福島の子どもがいじめられる事件も同様です。放射線の何が危険で、どうすれば安全になるのか全く知らないで、大人は「福島の野菜は食べられない」といい子どもは「福島からきた放射能君から逃げろー」といいます。無知な人間が使う「放射能」という言葉には、何の価値も意味もありません。むしろ、放射線のことを何も知らないで「放射能」という言葉が簡単に使われる世の中に嫌気がさします。

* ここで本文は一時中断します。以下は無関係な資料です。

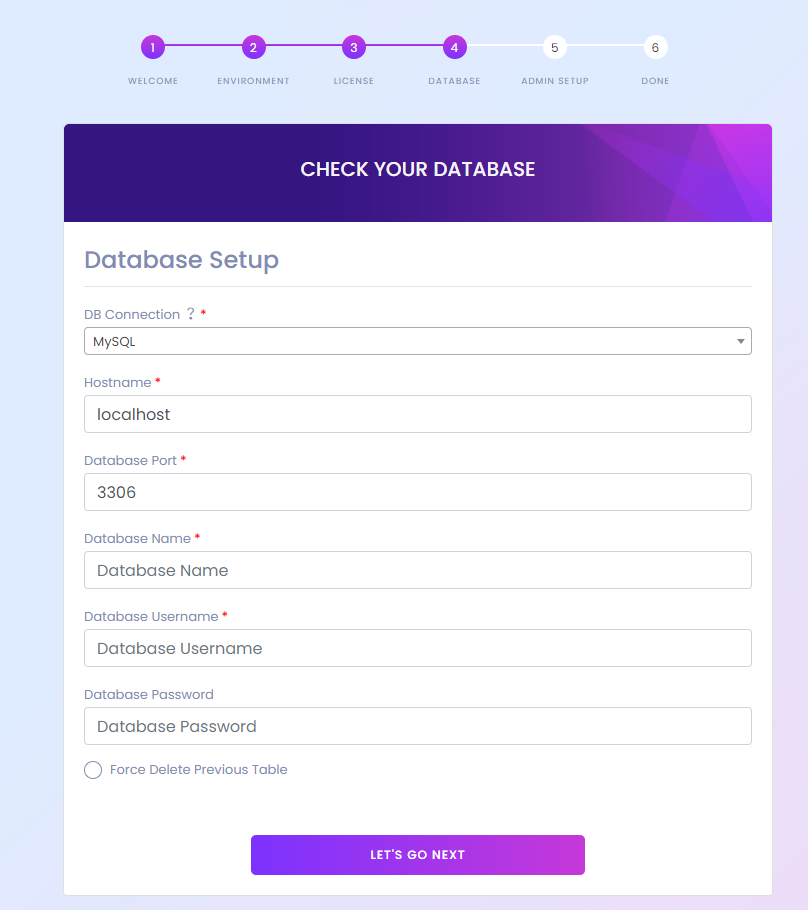Click step 4 Database circle
808x910 pixels.
pyautogui.click(x=454, y=47)
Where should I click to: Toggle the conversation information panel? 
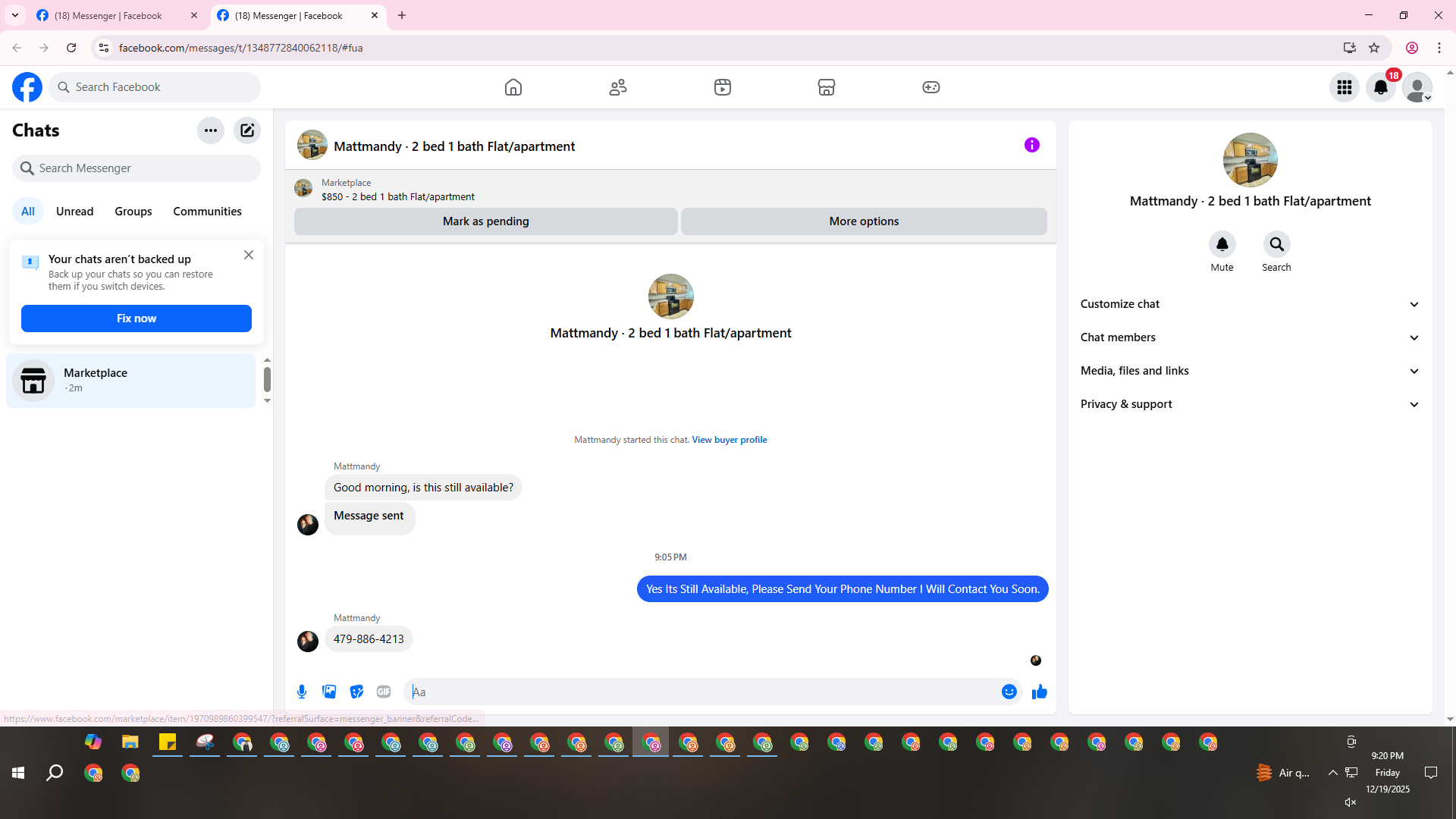[x=1031, y=145]
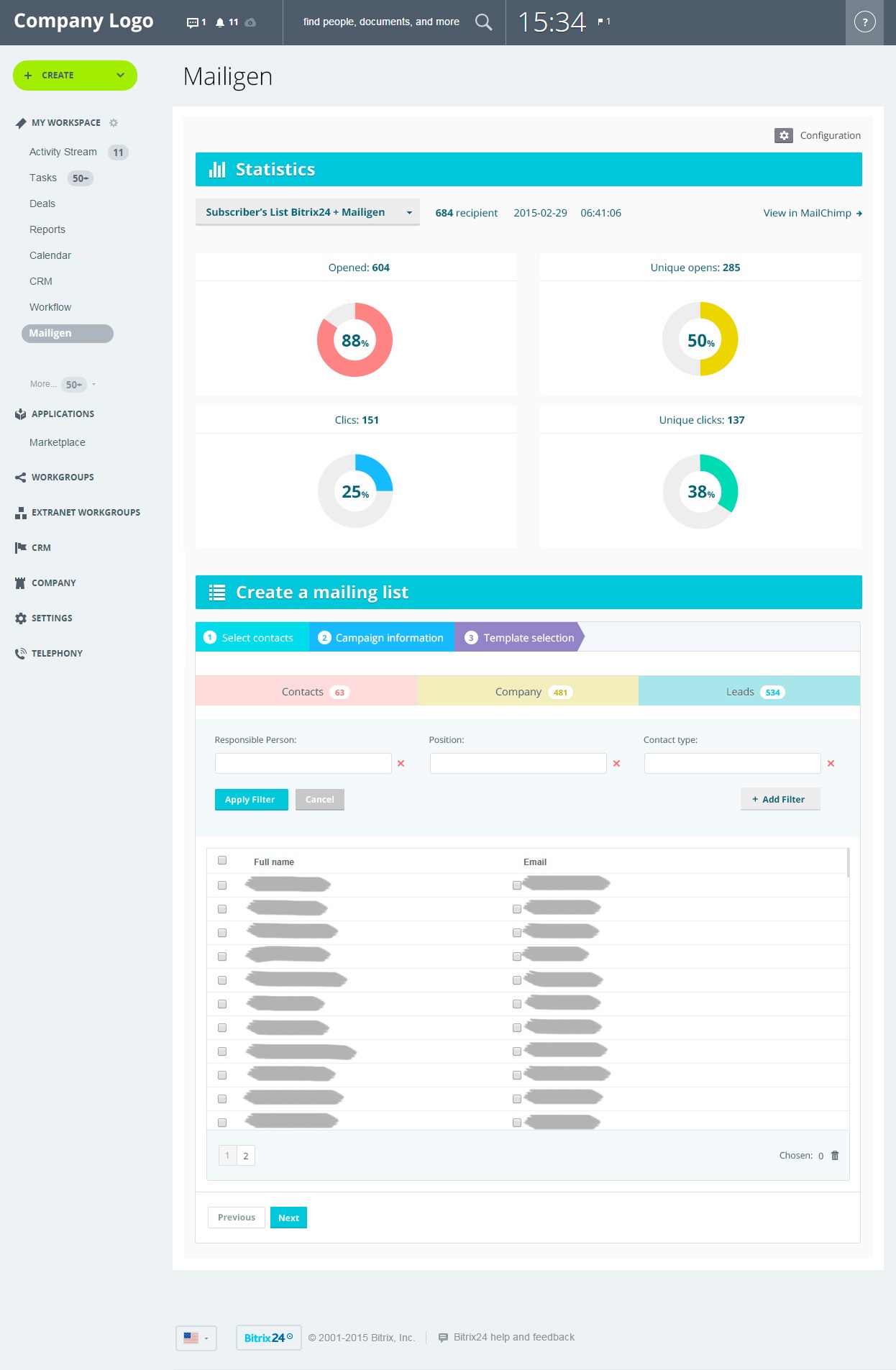Screen dimensions: 896x1370
Task: Open the language flag selector dropdown
Action: tap(196, 1338)
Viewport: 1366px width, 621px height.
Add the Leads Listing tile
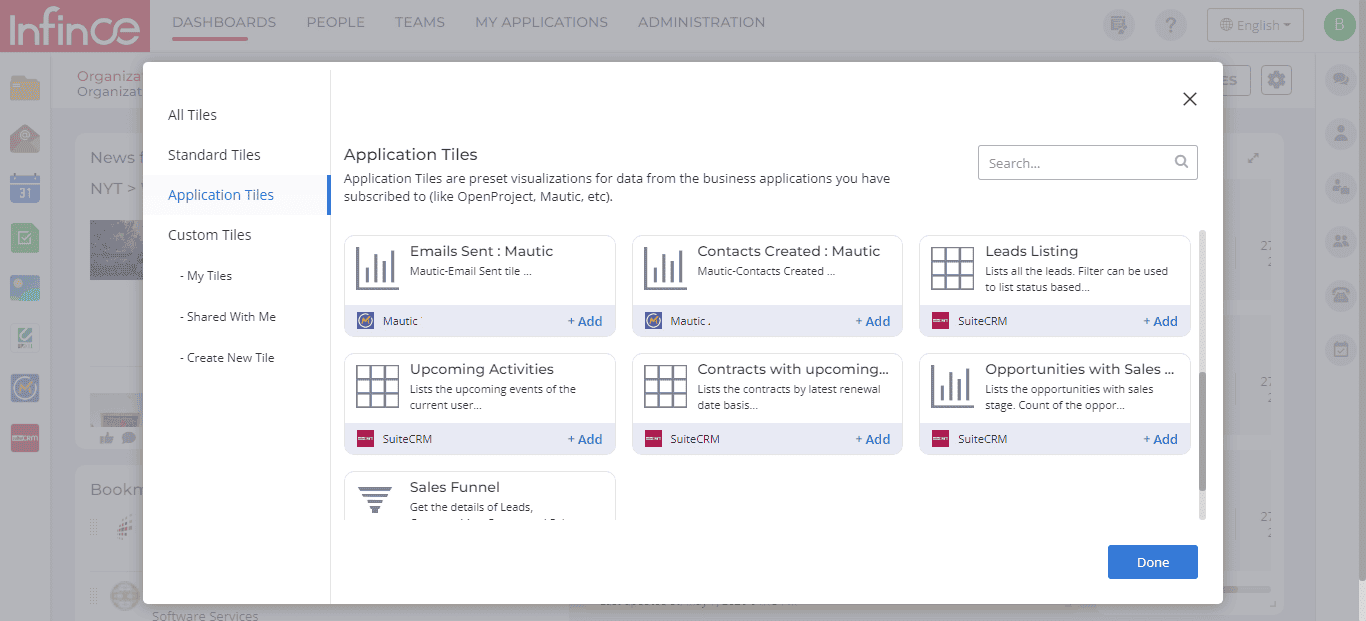click(x=1160, y=321)
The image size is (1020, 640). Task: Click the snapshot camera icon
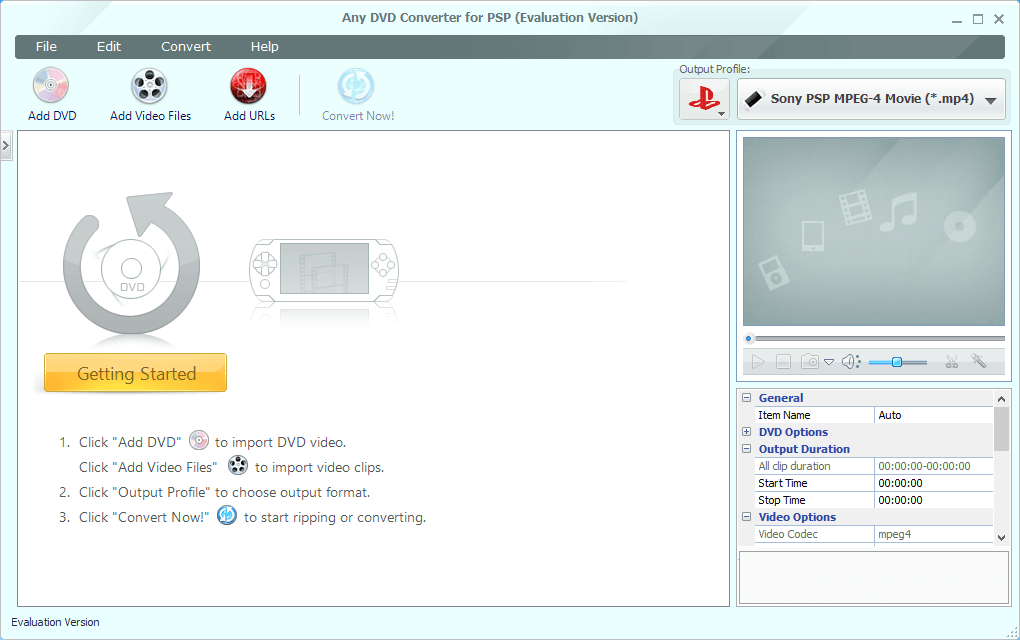tap(810, 362)
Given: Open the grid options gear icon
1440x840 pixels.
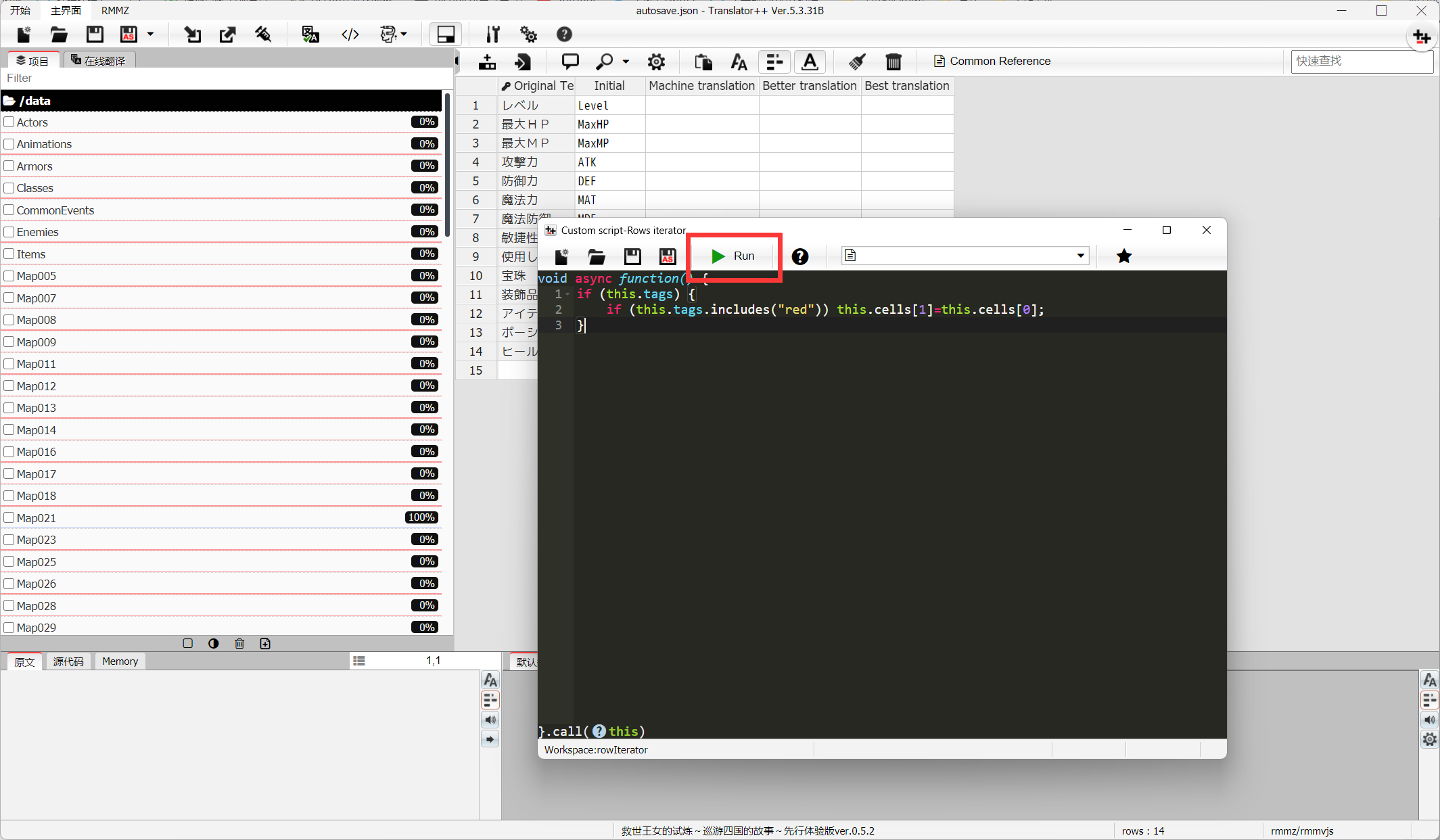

自分の知識がないため(あるいは知識のない人が知識のあるフリをするため)に知らぬ間に人を傷つけている。そういったことは現代の世の中で往々にしてあると思います。私はそういった人間を嫌いますし、私もそのようなことをしてしまわないように気を付けたいと思います。
子どもが勉強する環境を奪う犯罪行為(いじめ)
いじめ問題がネットやニュースでよく議論されています。いじめというのはおそらく、「俺は誰かよりも強くありたい」という動物としての本能として発生する現象だと思います。自分の強さの誇示を示すためには「自分よりも弱い相手」が必要であり、体の小さい子、少し話し方や振る舞いが変わっている子などがターゲットとされます。これらは人間の世界では個性なのですが、弱肉強食の子ども世界では弱者となってしまうわけです。
そういった子どもが持つ動物としての本能をけん制するのが学校教育者の役目なのですが、全く役に立っていないのが現状です。
今までに述べた理由から、人間として豊かに生きていくためには「勉強」が必要で、その勉強を行うためには「場」が必要です。いじめというのはその「場」を奪ってしまう行為にあたります。すなわちその人の「勉強」を奪うことに相当するため、「いじめ」は人生を破壊する犯罪行為と言っても良いでしょう。
世間ではいじめの行為そのもの(暴行、恐喝、人格否定など)を問題視しておりますが、いじめの問題はそれだけではありません。上記に示したような人間として生きる道を破壊し、さらにその人の自己肯定感まで破壊するという問題も孕んでいます。ぜひ、世間様にはそちらの方にも着目していただきたいと切に願います。
私個人の意見としては、いじめがあれば「クラスを変更する」「当該児童を出席停止にする」「児童の親を罰する」など厳しい取り扱いをとっていいと考えております。
まとめ
人間が生きていくうえで「勉強」というものは必要です。必要ないように見えて、実は必要なのが「勉強」なのです。安心して「勉強」できる環境にいる子はぜひそれを有効活用してください。勉強はあなたの人生を豊かにします。